== What you need to do ==
From the line that contains "At what coordinates should I click to accomplish: Switch" through the closing line of the entries, write out each line exactly; pictures stay out.

(Source records)
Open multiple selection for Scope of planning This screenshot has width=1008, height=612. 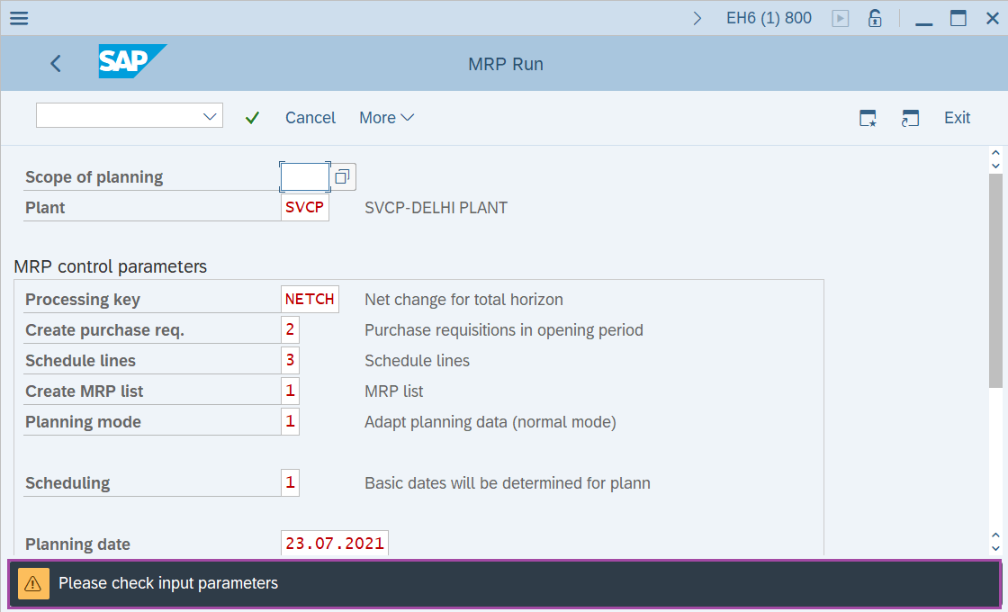342,176
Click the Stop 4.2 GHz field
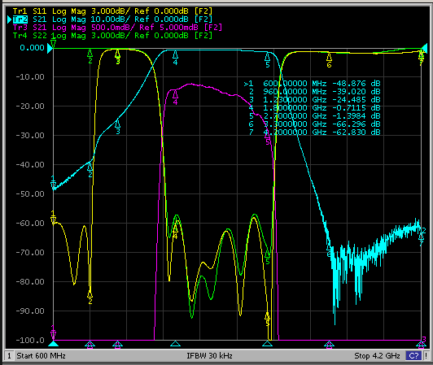Image resolution: width=433 pixels, height=365 pixels. click(377, 355)
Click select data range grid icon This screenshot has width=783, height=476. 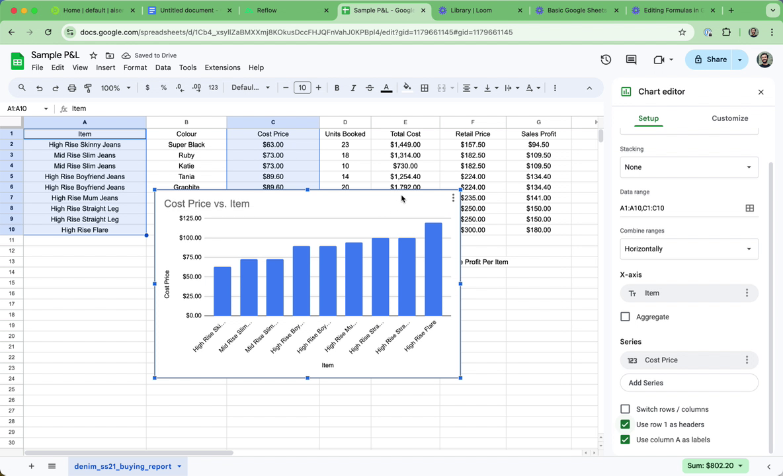click(x=749, y=208)
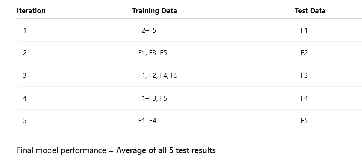Select the F2 test data cell

click(x=304, y=53)
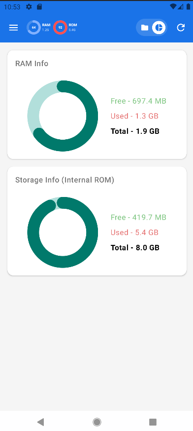The width and height of the screenshot is (193, 431).
Task: Tap the Total - 1.9 GB RAM text
Action: (x=135, y=131)
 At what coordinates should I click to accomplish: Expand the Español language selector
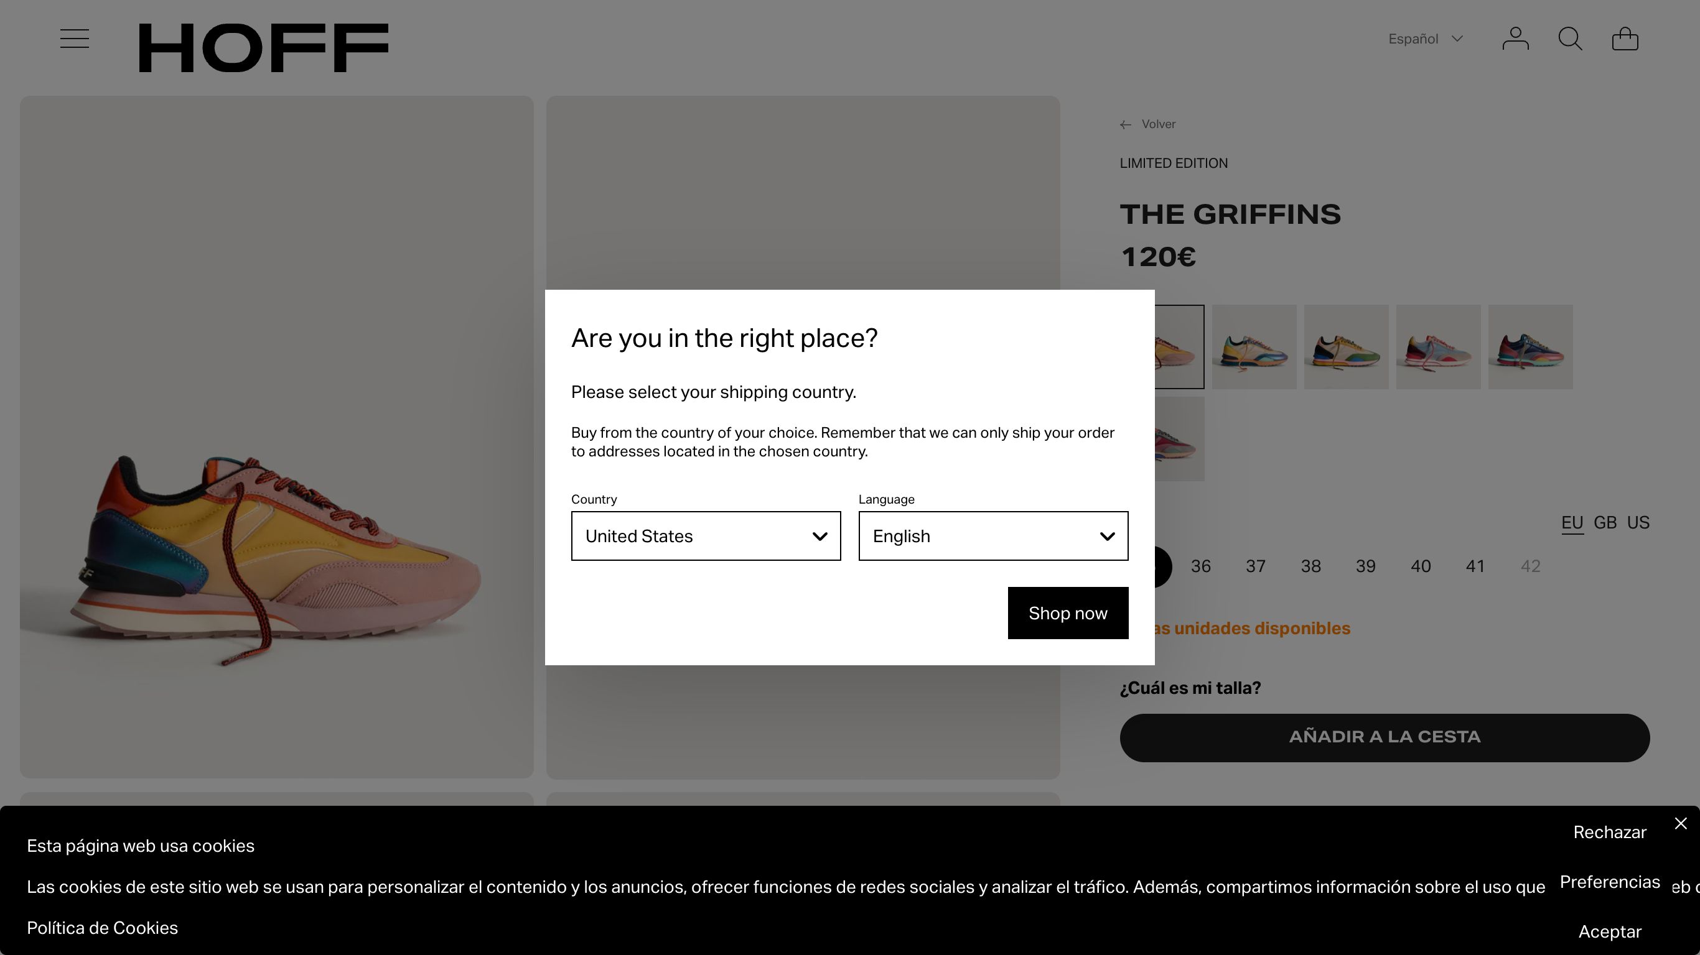pyautogui.click(x=1427, y=39)
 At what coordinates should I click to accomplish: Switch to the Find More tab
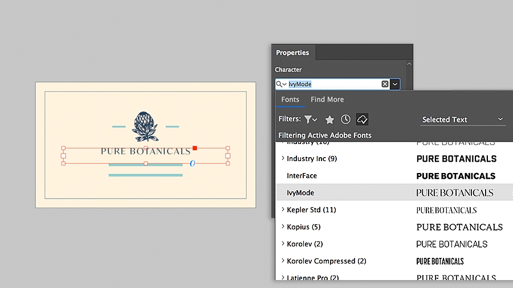click(327, 99)
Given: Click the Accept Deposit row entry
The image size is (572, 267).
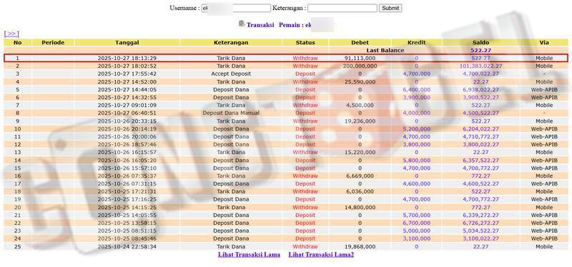Looking at the screenshot, I should [x=231, y=74].
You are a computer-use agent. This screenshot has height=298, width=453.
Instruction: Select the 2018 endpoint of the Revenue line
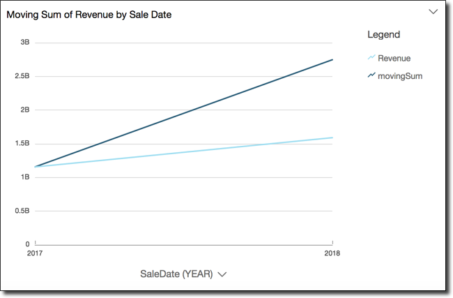click(332, 137)
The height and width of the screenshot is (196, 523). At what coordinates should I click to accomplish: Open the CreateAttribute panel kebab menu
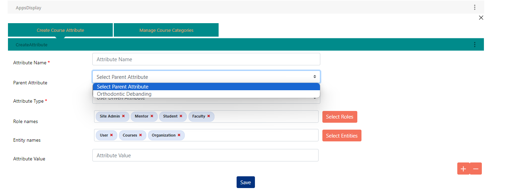point(475,45)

== Task answer ==
 At what coordinates should I click to accomplish: Switch to the Find More tab
click(327, 99)
Given: Click the Accept Deposit row entry
The image size is (572, 267).
Looking at the screenshot, I should [x=231, y=74].
You are a computer-use agent. This screenshot has height=298, width=453.
Instruction: Select the 2018 endpoint of the Revenue line
click(332, 137)
The height and width of the screenshot is (196, 523). At what coordinates should I click to accomplish: Open the CreateAttribute panel kebab menu
point(475,45)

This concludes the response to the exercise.